SET PROBLEM: Swap "icon" for "symbol" throughout the records below and write them all out again with nothing else changed. Leave out the pictures.

DATASET:
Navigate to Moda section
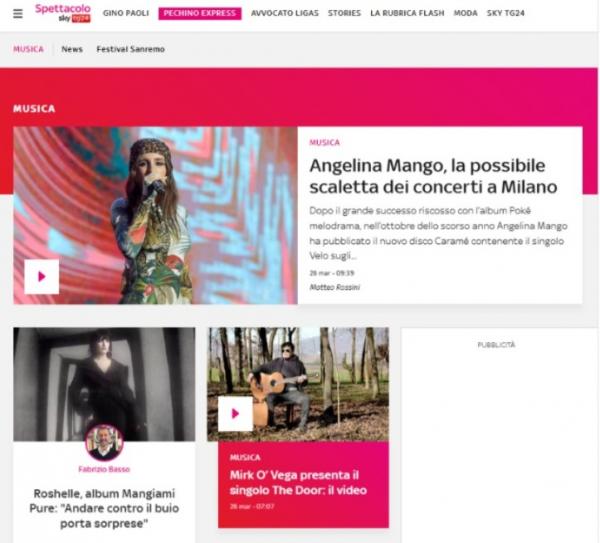 (x=465, y=13)
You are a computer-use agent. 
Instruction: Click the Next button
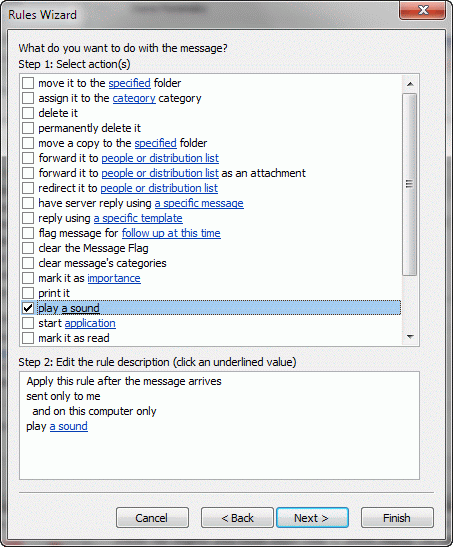pyautogui.click(x=312, y=518)
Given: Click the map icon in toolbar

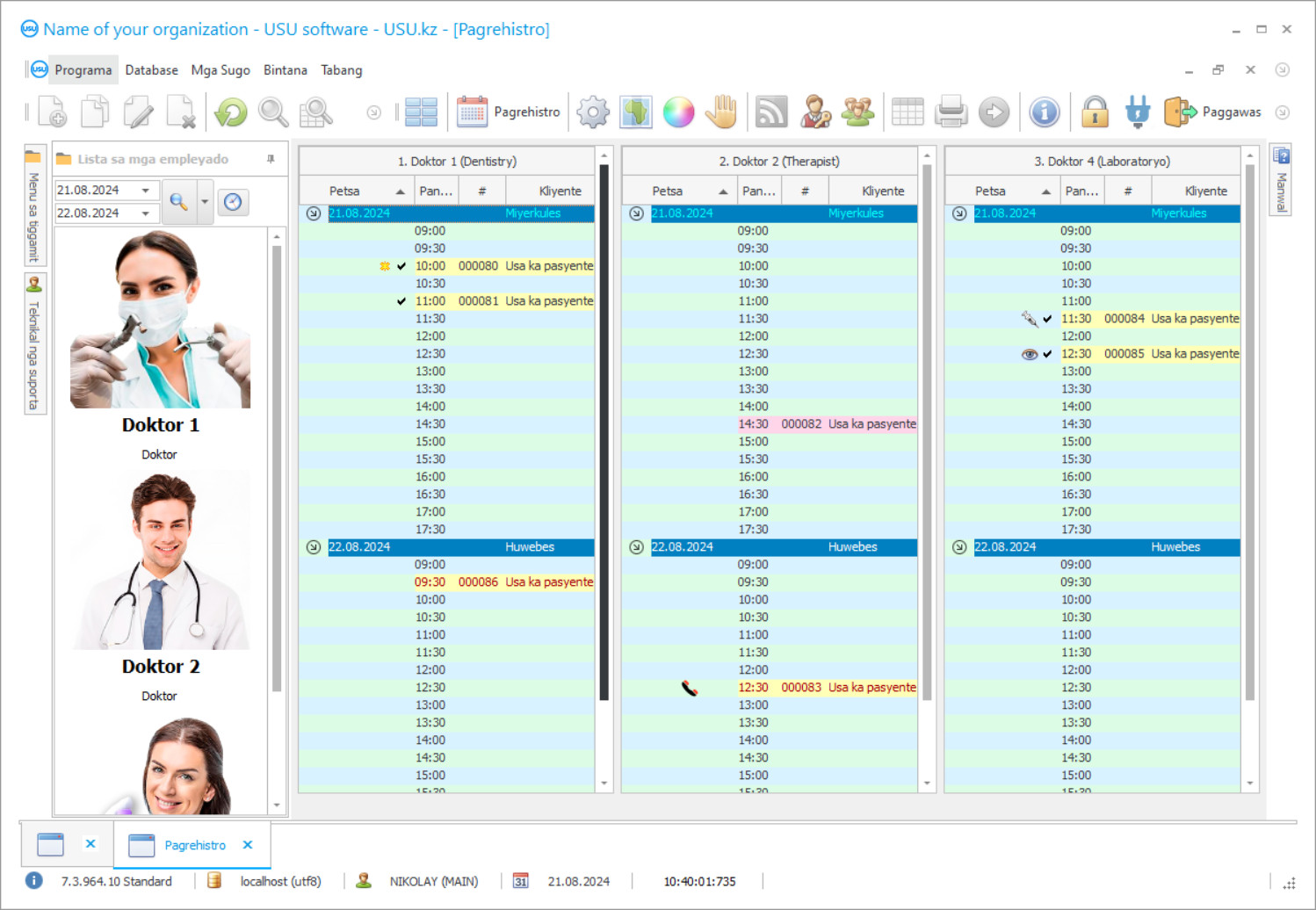Looking at the screenshot, I should 636,112.
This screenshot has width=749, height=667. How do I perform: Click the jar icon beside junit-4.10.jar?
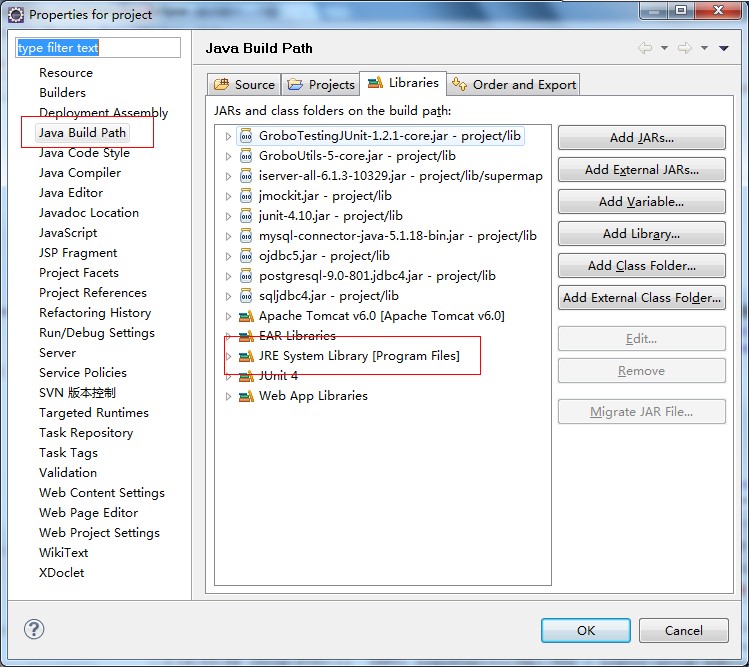click(x=246, y=216)
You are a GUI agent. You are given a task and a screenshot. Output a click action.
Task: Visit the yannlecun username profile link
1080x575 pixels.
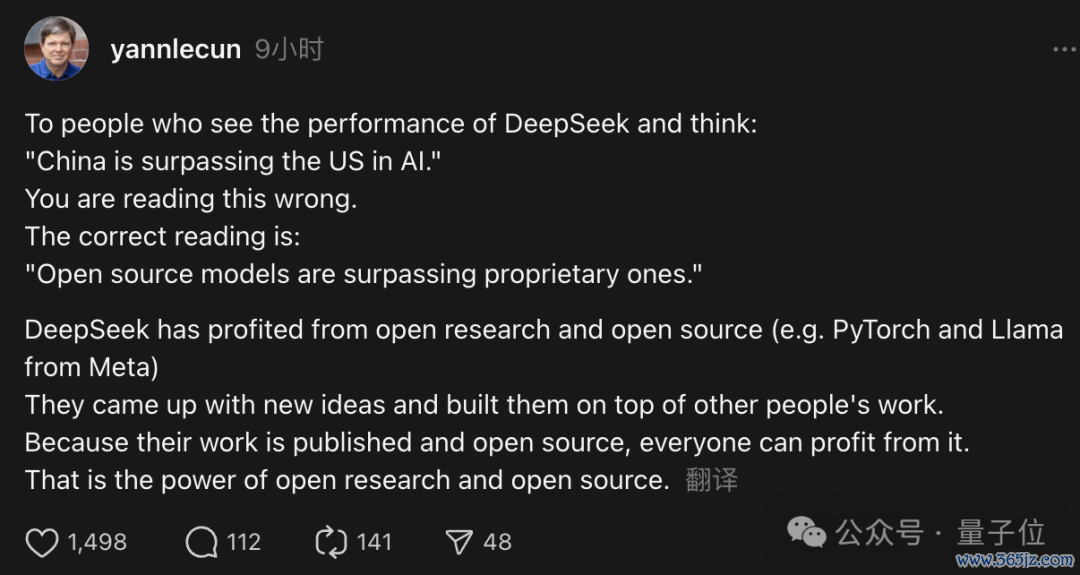(x=176, y=50)
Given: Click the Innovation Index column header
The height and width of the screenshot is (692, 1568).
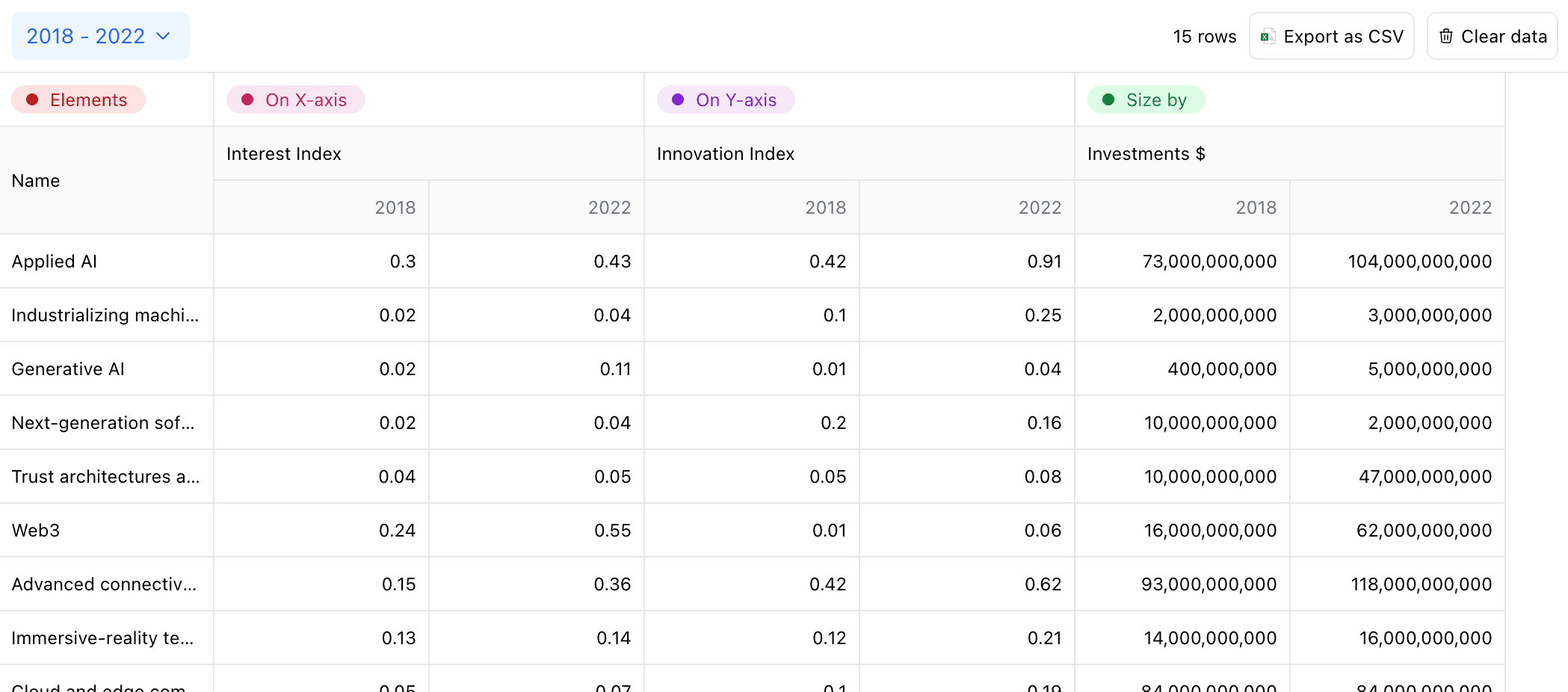Looking at the screenshot, I should click(725, 154).
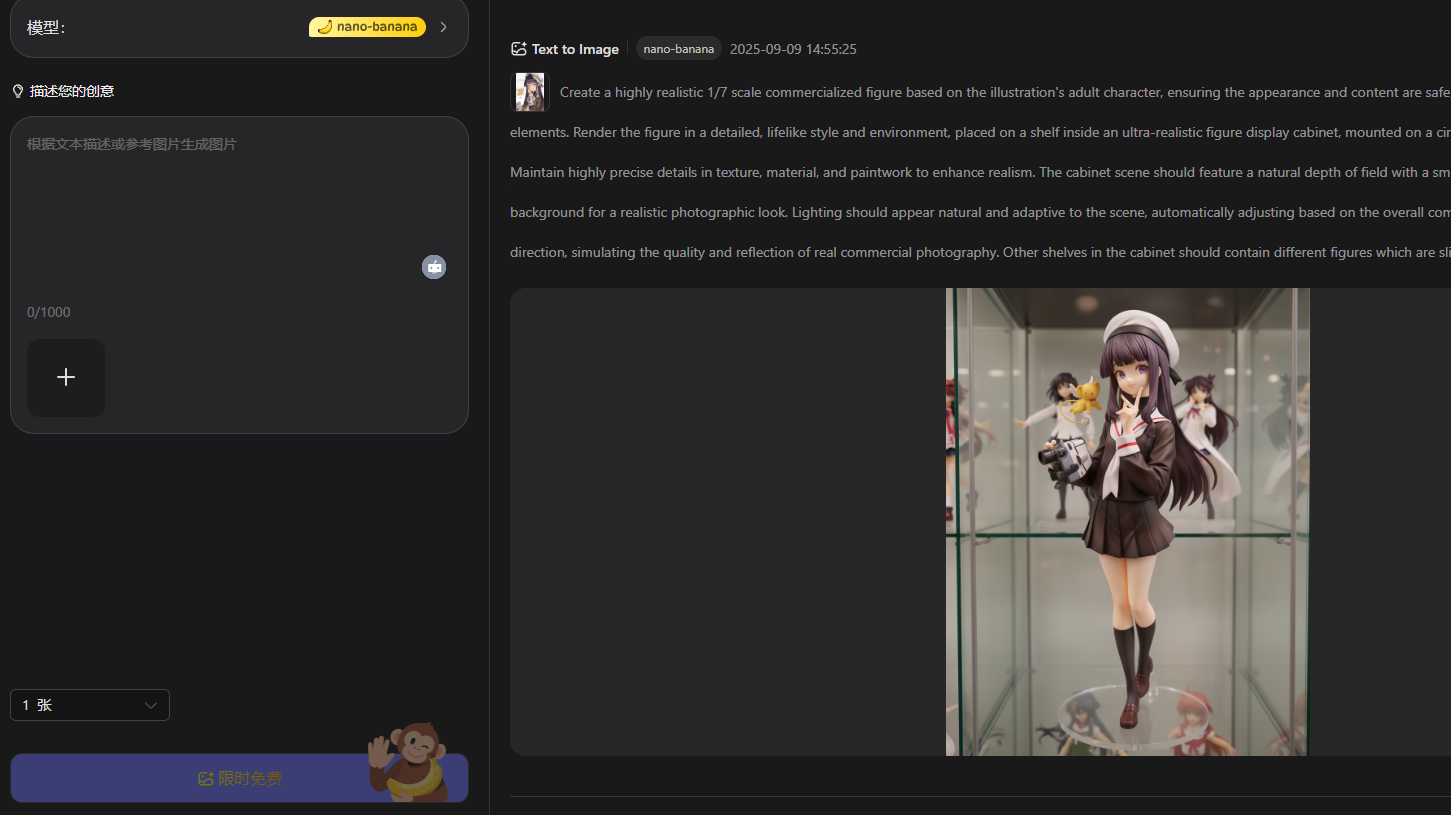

EXPECTED OUTPUT:
Navigate to Moda section
 (x=465, y=13)
You are a computer-use agent. 
Instruction: Click the Next button
pyautogui.click(x=312, y=518)
Given: Click the map symbol in toolbar

Looking at the screenshot, I should 636,112.
This screenshot has width=749, height=667. How do I perform: Click the jar symbol beside junit-4.10.jar?
click(x=246, y=216)
You are a GUI agent. You are given a task and a screenshot. Output a click action.
Task: Visit the yannlecun username profile link
1080x575 pixels.
(x=176, y=50)
Given: Click the Innovation Index column header
The height and width of the screenshot is (692, 1568).
Looking at the screenshot, I should click(725, 154).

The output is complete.